■ DOCUMENT SECTION:
· · ·

Given these many options around quantization, which one do I choose for my model? Enter "autoquant". It tries to quickly and accurately quantize your model. By the end of the process, it creates a "quantization plan" which can be accessed through AUTOQUANT_CACHE and reused.

So, we would essentially do after performing quantization with autoquant and benchmarking:

from torchao.quantization.autoquant import AUTOQUANT_CACHE
import pickle 

with open("quantization-cache.pkl", "wb") as f:
    pickle.dump(AUTOQUANT_CACHE)

And then to reuse the plan, we would do in our final codebase:

from torchao.quantization.autoquant import AUTOQUANT_CACHE
with open("quantization-cache.pkl", "rb") as f:
    AUTOQUANT_CACHE.update(pickle.load(f))

Know more about "autoquant" here.

Another useful (but time-consuming) feature of torchao is "autotuning". It tunes the int_scaled_matmul kernel for int8 dynamic + int8 weight quantization for the shape at runtime (given the shape of tensor passed to int_scaled_matmul op). Through this process, it tries to identify the most efficient kernel configurations for a given model and inputs.

To launch quantization benchmarking with autotuning, we need to enable the TORCHAO_AUTOTUNER_ENABLE. So, essentially: TORCHAO_AUTOTUNER_ENABLE=1 TORCHAO_AUTOTUNER_DATA_PATH=my_data.pkl python my_script.py. And when it's done, we can simply reuse the configs it found by doing: TORCHAO_AUTOTUNER_DATA_PATH=my_data.pkl python my_script.py.

If you're using autotuning, keep in mind that it only works for intX quantization, for now and it is quite time-consuming.

Note

Autoquant and autotuning are two different features.

Reducing quantization time and peak memory

If we keep the model on CPU and quantize it, it takes a long time while keeping the peak memory minimum. How about we do both i.e., quantize fast while keeping peak memory to a bare minimum?

It is possible to pass a device argument to the quantize_() method of torchao. It basically moves the model to CUDA and quantizes each parameter individually:

quantize_(model, int8_weight_only(), device="cuda")

Here's a comparison:

Quantize on CPU:
  - Time taken: 10.48 s
  - Peak memory: 6.99 GiB
Quantize on CUDA:
  - Time taken: 1.96 s
  - Peak memory: 14.50 GiB
Move to CUDA and quantize each param individually:
  - Time taken: 1.94 s
  - Peak memory: 8.29 GiB

Check out this pull request for more details.

Training with FP8

Check out the training directory.

Serialization and loading quantized models

Check out our serialization and loading guide here.

Things to keep in mind when benchmarking

In this section, we provide a non-exhaustive overview of the things we learned during the benchmarking process.

· · ·

■ GOAL 1: Count the lines in the entries below that contain the word "Task", treating case as significant. Give only the number.

■ ENTRIES SHOWN:

· · ·

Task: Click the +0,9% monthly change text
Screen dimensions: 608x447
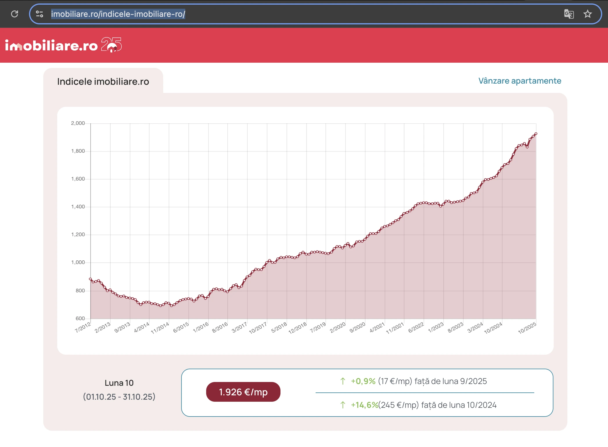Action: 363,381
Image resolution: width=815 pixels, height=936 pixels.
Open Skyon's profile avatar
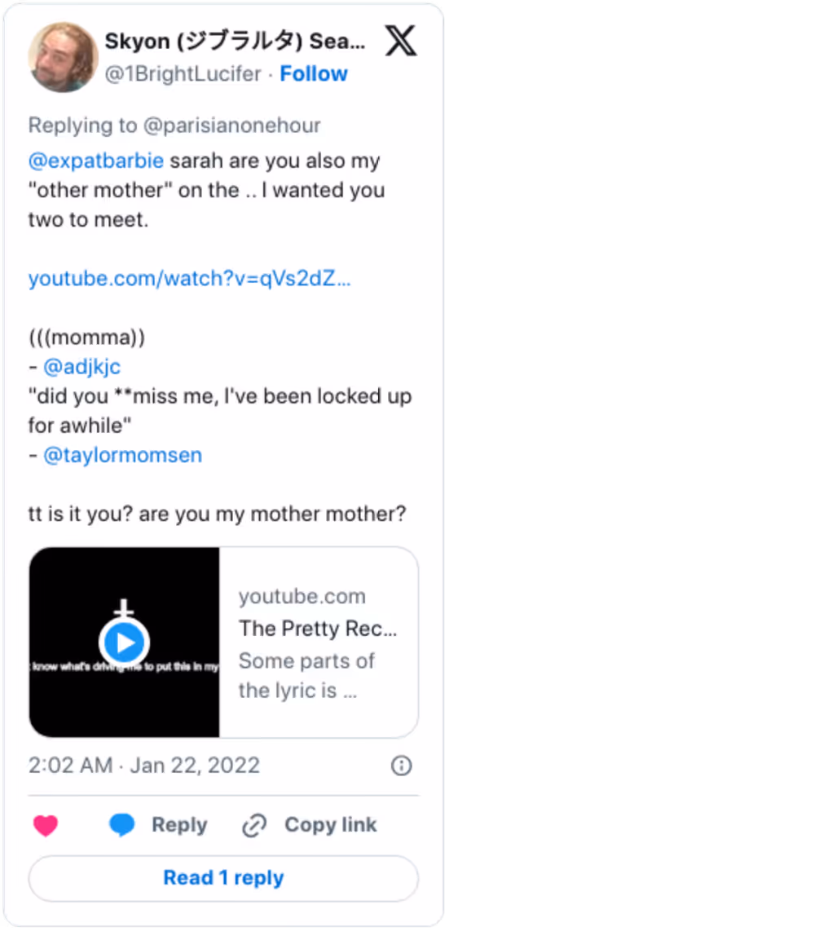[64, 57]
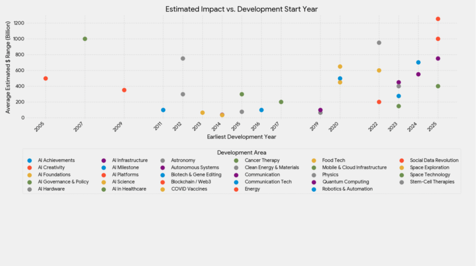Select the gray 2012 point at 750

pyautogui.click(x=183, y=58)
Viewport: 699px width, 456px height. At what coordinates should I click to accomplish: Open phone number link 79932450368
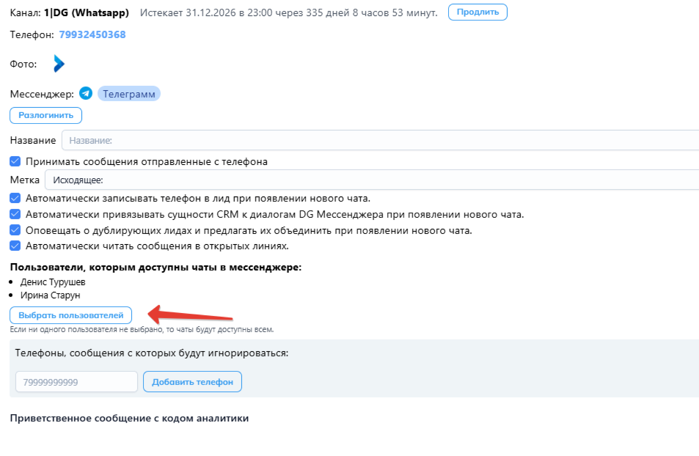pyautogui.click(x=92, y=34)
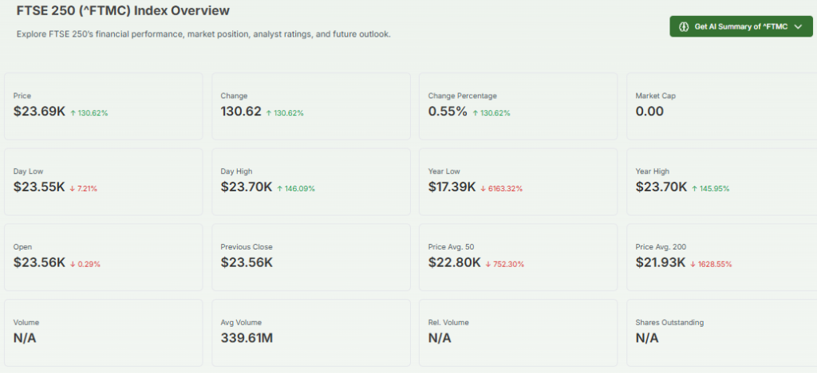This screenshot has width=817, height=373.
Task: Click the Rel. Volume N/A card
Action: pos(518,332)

· · ·

■ GOAL 2: Name each setup in the comparison in the torchao quantization text, along with its time taken and peak memory.

■ WRITTEN ANSWER 1: 2

■ WRITTEN ANSWER 2:
- Quantize on CPU: 10.48 s, 6.99 GiB
- Quantize on CUDA: 1.96 s, 14.50 GiB
- Move to CUDA and quantize each param individually: 1.94 s, 8.29 GiB